Start of LISTED ENTRIES
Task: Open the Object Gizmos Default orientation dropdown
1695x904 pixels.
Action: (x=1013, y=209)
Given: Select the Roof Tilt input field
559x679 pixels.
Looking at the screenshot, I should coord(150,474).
End of LISTED ENTRIES
Start of LISTED ENTRIES
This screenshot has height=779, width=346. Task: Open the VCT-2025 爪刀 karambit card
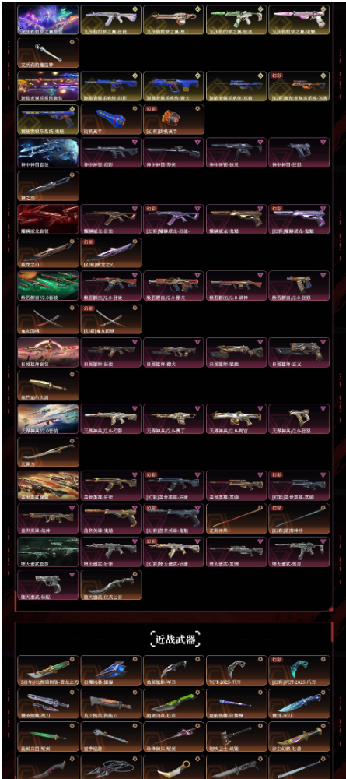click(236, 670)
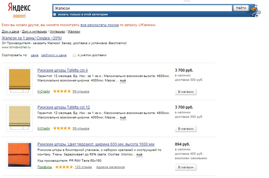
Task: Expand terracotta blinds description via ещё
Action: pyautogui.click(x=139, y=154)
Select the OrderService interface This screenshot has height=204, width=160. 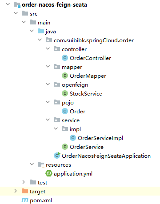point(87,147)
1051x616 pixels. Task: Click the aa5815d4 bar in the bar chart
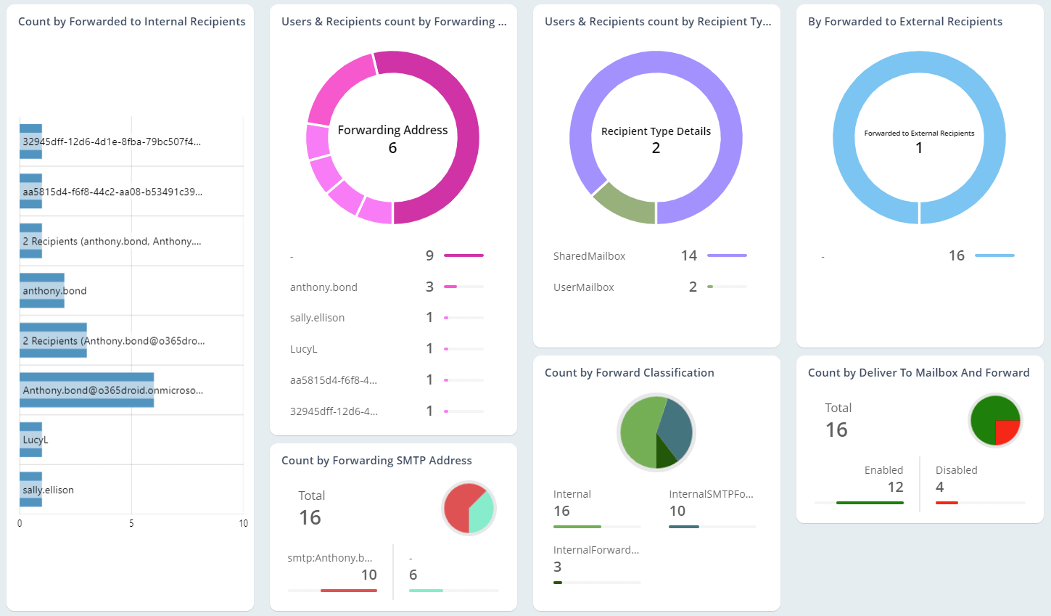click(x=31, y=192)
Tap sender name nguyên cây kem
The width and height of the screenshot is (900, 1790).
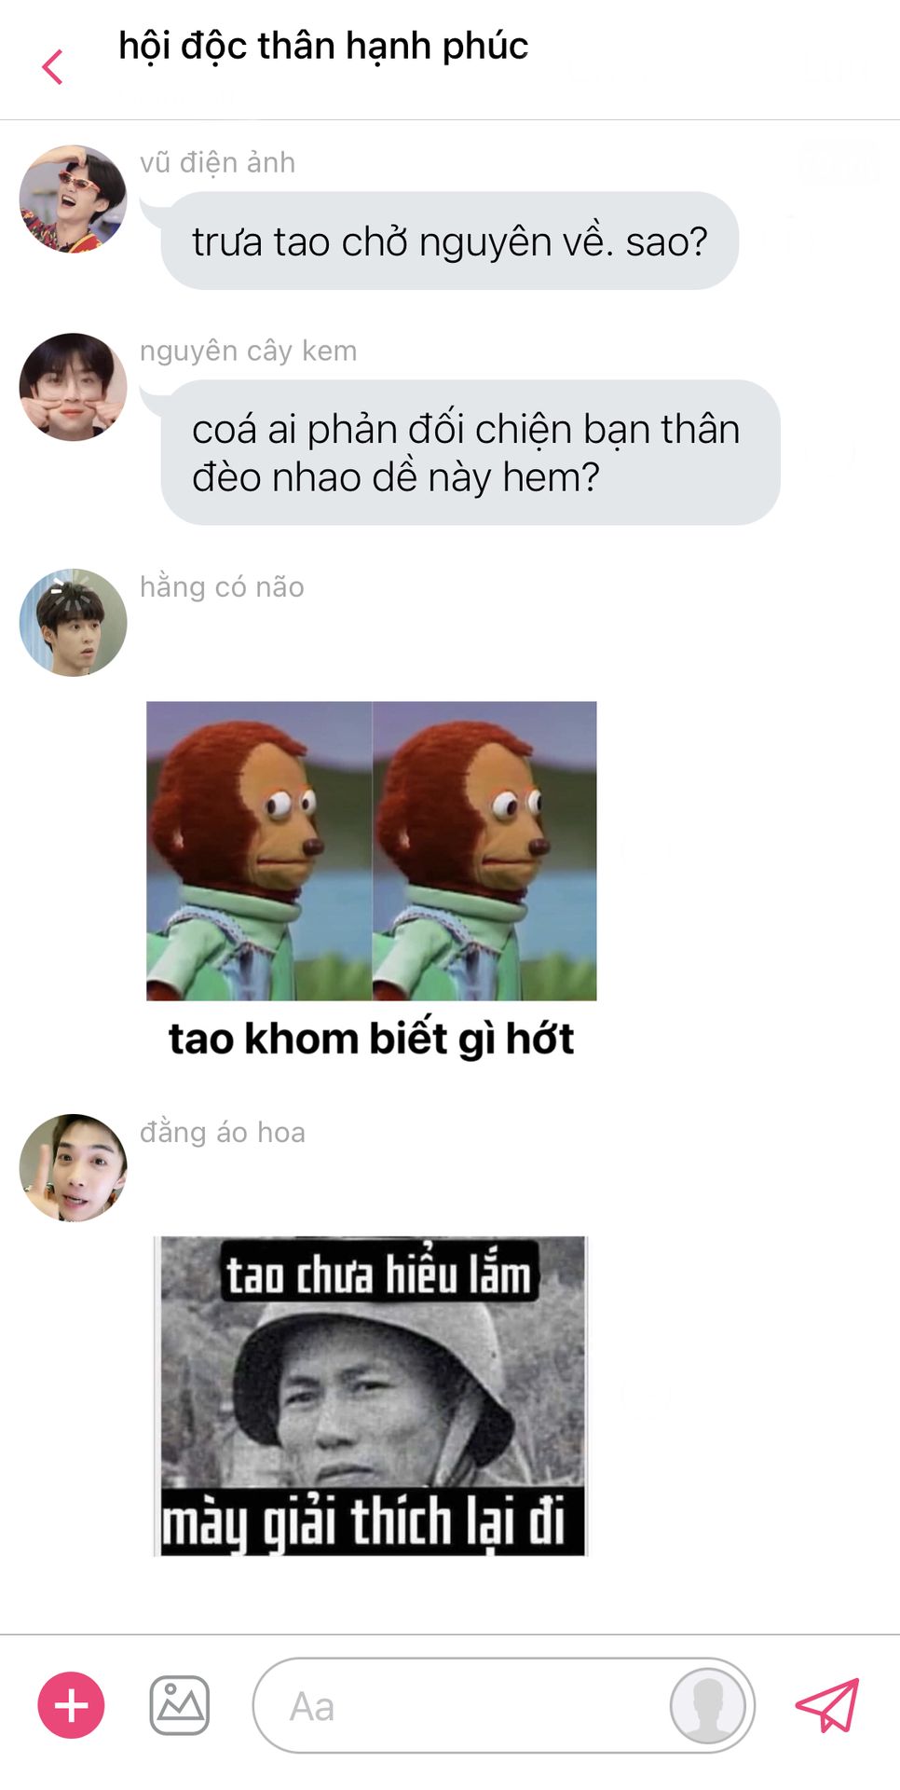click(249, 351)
End of LISTED ENTRIES
Start of LISTED ENTRIES
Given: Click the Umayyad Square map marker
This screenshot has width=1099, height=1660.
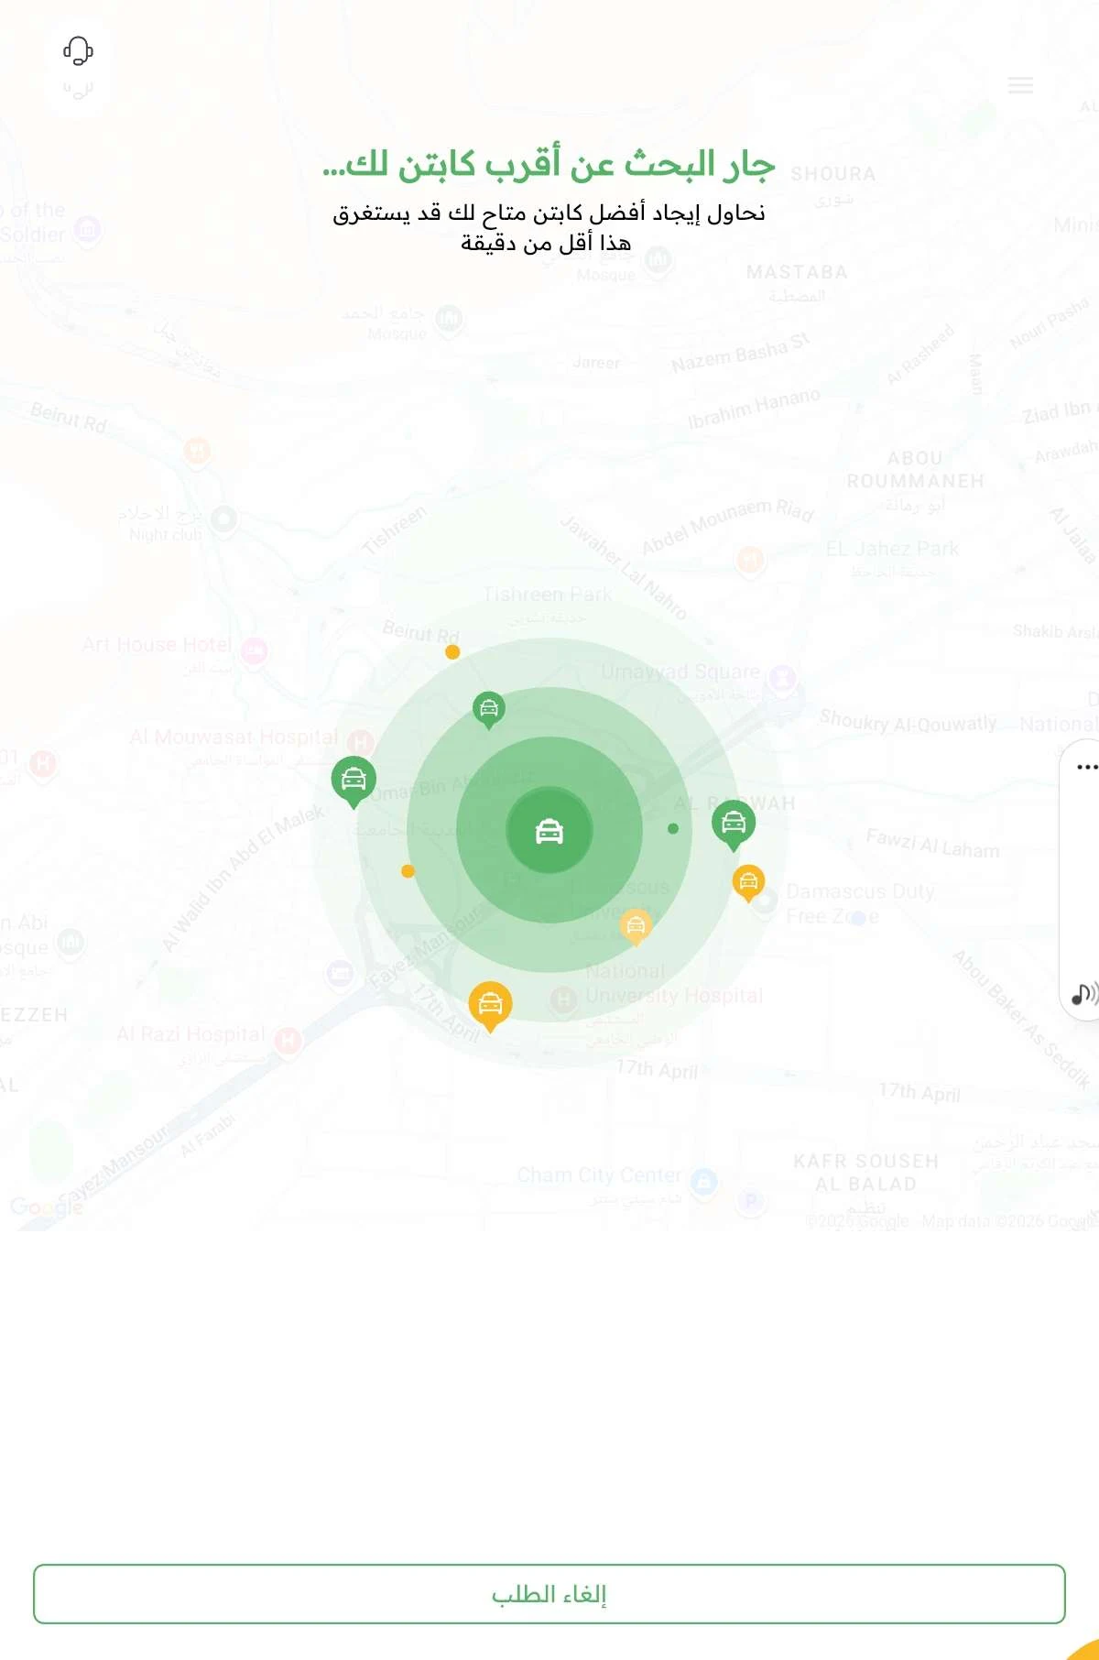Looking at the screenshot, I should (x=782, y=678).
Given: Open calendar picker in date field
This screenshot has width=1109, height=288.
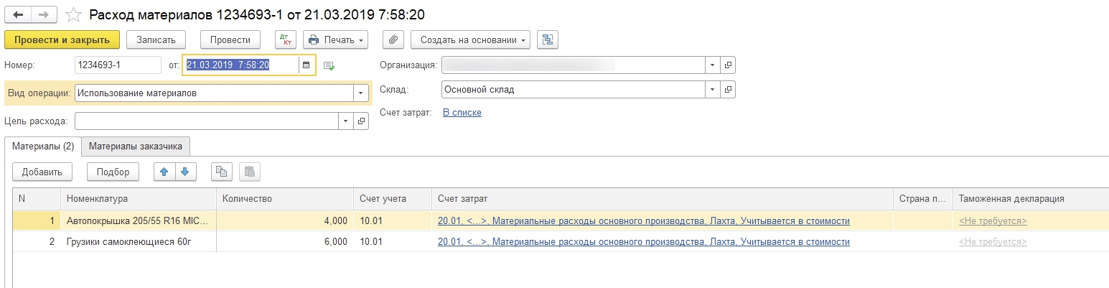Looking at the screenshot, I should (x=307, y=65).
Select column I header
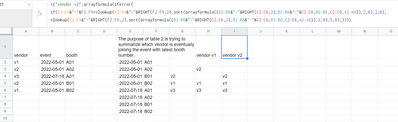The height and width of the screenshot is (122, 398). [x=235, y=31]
End of LISTED ENTRIES
#### REQUIREMENT
Read through the entries and copy each line in which "field" appears.

#### RESULT OF THE TASK
Given: Select the Roof Tilt input field
Given: Open calendar picker in date field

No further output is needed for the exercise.